The girl had her first dance number, ballet, and she wasn’t terrible. Don’t get me wrong, she was terrible, but compared to the others she was Sergei fuckin Borishnikov. I think I understand now, when you send your kid for five or six hours of lessons each week there is a separation of result
between them and the kids who turn up for a half hour lesson. I started smugly looking around at everyone else in the theatre, my little munchkin was marginally better than theirs. Then I remembered that these classes cost money. Now I’m just sad.


A little bit after the last entry

The guy besides me has hairy legs. I know, because he shifted in his seat and now his leg is touching my leg. Feels weird and he wasn’t moving it either. Was this a play? I’m bad at defining social cues but whether he is making a move on me or whether he has no fucking comprehension of personal boundaries, this wasn’t appropriate. If I was normal I would I have told him to stop, instead I am just scared.


39 minutes in

I fucking love tap dancing. Tappety tap tap, and then they do this shuffle thing and it goes faster tip-tappety and they were almost in unison this time as well. I’m glad someone else’s parents dealt with all that practice though. That would end me at home.


42 minutes in

The seniors jazz troop started with a voice-over saying the piece did have choreography but most of it will be free form by the dancers. I vocalised my displeasure by groaning which helpfully made the guy beside me shift his leg away for the first time in five minutes.
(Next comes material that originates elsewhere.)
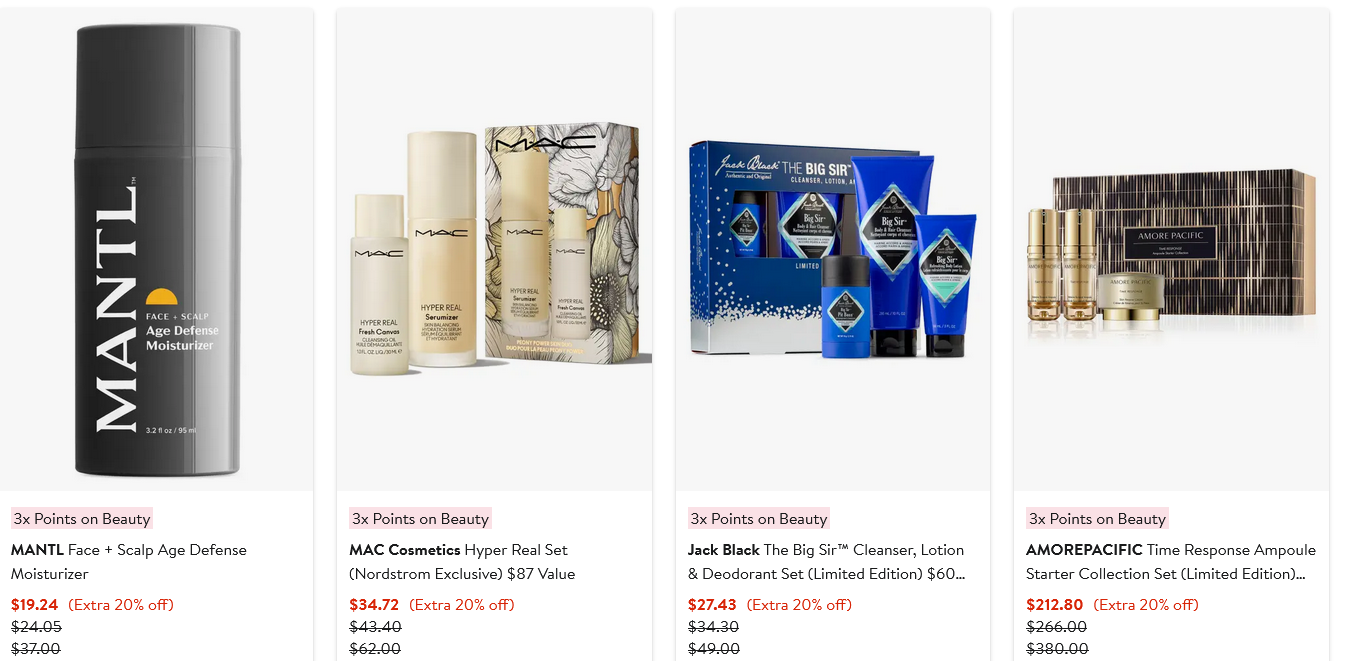
Task: Click MAC Cosmetics Hyper Real Set title
Action: tap(462, 562)
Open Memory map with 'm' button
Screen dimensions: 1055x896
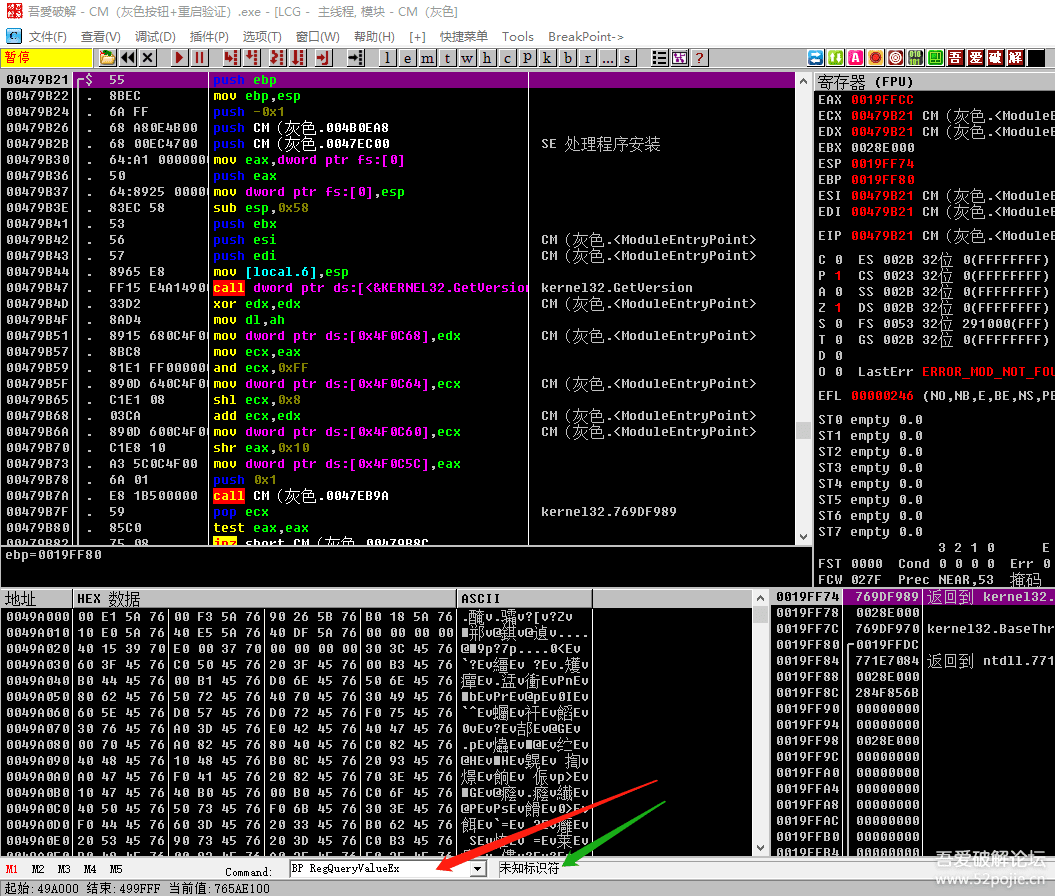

Two thoughts on the dance; firstly they did pretty good. I expected shitty improv but got instead OK improv that was well coordinated with the music. Secondly, I couldn’t help noticing the sheer level of makeup each was wearing. If it was meant to make them all look alike, well, working as intended I suppose.


1 hour in

I’ve finished three cans and I think I need to begin rationing the rest. Who knows how long this thing will go for. Also, the bear beside me keeps shifting his leg away and then slowly it begins falling back against mine. Each time, I freeze and just sit there, wide-eyed and staring at the stage where, admittedly, something is happening but pretending this hairy contact thing wasn’t happening to me. Sexual harassment is obviously a useful tool for making people focus on something I suppose.

But can he rock this shirt?

27 minutes later

Well the last three acts were terrible, not adorably terrible, that had been most of it so far, but more a “they are enjoying themselves so fuck it” level of terrible. Of course I added this sentence for a little drama. I really hadn’t been paying attention to the dancing as I was trying to get circulation back into my legs. The boy had told me a while ago that birds were pecking his feet which my wife translated
as the pins-and-needles feeling. He was right, it did feel like birds pecking my feet. Poetic little muppet.


Intermission

Everyone mingled around outside. I noticed there was a lot of hugging, people using real names with confidence, like they weren’t just guessing, and probably because of all the harassment that had been going on I really didn’t want to get involved in that. So, I found something important on my phone and went off by myself. Admission: I was just staring at the home screen and moving the windows around without making eye-contact with anyone.


The next bit

I don’t think it unfair of me to admit that I was running out of patience with this whole thing. More to do with the fact I was finishing my last can of Jack. In good news though the air-conditioning was getting cold so I put on my scarf – always be prepared. My bitterness was probably more to do with the fact the theatre had haemorrhaged half the people during intermission as the husbands who had seen their kid dance were released back into the wild. The guy beside me had gone as well and I was miffed, after what I had gone through a goodbye was probably in order.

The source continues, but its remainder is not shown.